Distributed Hardware-Assisted Authentication and Key Agreement Protocol for Internet of Things

Physically Unclonable Functions (PUFs) are lightweight hardware primitives that provide an effective secure-by-design solution for mutual authentication of the resource-constrained Internet of Things (IoT) devices. By embedding PUFs in the design of each IoT device, the identity of devices could be validated using unique device fingerprints, known as challenge and response pairs (CRPs). Unfortunately, PUF-based authentication protocols are susceptible to CRP disclosure which could be exploited to model the PUF and allow impersonation of the associated device by either an external adversary or compromised nodes.

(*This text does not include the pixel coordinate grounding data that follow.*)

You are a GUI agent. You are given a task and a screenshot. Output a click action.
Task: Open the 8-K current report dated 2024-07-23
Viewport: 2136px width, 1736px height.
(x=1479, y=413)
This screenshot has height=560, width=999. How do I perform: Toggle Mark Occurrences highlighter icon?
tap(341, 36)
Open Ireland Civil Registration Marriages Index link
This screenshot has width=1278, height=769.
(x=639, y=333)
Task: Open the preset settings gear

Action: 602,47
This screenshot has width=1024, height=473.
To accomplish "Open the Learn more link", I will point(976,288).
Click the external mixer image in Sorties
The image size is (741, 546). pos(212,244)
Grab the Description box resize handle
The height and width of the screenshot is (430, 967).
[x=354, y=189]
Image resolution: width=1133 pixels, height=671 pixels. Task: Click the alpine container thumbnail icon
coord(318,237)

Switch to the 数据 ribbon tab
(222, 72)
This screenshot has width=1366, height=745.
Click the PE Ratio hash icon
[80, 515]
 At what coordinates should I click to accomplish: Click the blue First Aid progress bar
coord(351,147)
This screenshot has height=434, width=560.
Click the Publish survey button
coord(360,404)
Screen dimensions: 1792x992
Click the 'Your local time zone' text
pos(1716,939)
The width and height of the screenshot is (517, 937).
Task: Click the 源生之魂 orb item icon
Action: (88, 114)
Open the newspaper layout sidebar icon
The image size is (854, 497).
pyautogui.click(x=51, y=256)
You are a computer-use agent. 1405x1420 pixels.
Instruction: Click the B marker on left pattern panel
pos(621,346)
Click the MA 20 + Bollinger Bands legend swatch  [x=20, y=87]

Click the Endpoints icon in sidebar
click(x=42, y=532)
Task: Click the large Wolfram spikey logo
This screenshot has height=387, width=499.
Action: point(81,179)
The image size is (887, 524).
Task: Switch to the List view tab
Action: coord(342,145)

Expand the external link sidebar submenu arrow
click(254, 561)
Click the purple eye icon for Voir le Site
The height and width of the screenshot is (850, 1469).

This paper presents a Distributed Unclonable Hardware-assisted Authentication and Key Agreement Protocol (DUHAP). DUHAP presents a novel and effective mitigation for CRP disclosure, PUF modeling, and device impersonation. In particular, the PUF responses are obfuscated using varying salt that is dependent on the verifier and the actual PUF response. Such an identity- and response-based obfuscation technique withstands CRPs disclosure attempts by a compromised node or multiple colluding nodes through reverse engineering. The security of DUHAP is analyzed using a prominent protocol validation tool, and its resiliency against modeling is validated using data collected from a popular PUF cryptanalysis toolbox.